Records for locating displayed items
++++

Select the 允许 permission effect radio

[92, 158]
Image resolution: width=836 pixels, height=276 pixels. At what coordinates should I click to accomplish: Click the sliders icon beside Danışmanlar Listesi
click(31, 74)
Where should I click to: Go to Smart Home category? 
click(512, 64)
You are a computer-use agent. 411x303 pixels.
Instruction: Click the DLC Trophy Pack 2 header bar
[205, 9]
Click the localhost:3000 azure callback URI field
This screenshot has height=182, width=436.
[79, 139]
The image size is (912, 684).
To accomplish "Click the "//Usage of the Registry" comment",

++++

▶ [Work to complete]
Arrange every line above into a Markdown table with the columns "Row" and "Text," numbering each line in order and skipping blank ones.

▶ [Right answer]
| Row | Text |
|---|---|
| 1 | Select the 允许 permission effect radio |
| 2 | [92, 158] |
| 3 | Image resolution: width=836 pixels, height=276 pixels. At what coordinates should I click to accomplish: Click the sliders icon beside Danışmanlar Listesi |
| 4 | click(31, 74) |
| 5 | Where should I click to: Go to Smart Home category?  |
| 6 | click(512, 64) |
| 7 | You are a computer-use agent. 411x303 pixels. |
| 8 | Instruction: Click the DLC Trophy Pack 2 header bar |
| 9 | [205, 9] |
| 10 | Click the localhost:3000 azure callback URI field |
| 11 | This screenshot has height=182, width=436. |
| 12 | [79, 139] |
| 13 | The image size is (912, 684). |
| 14 | To accomplish "Click the "//Usage of the Registry" comment", |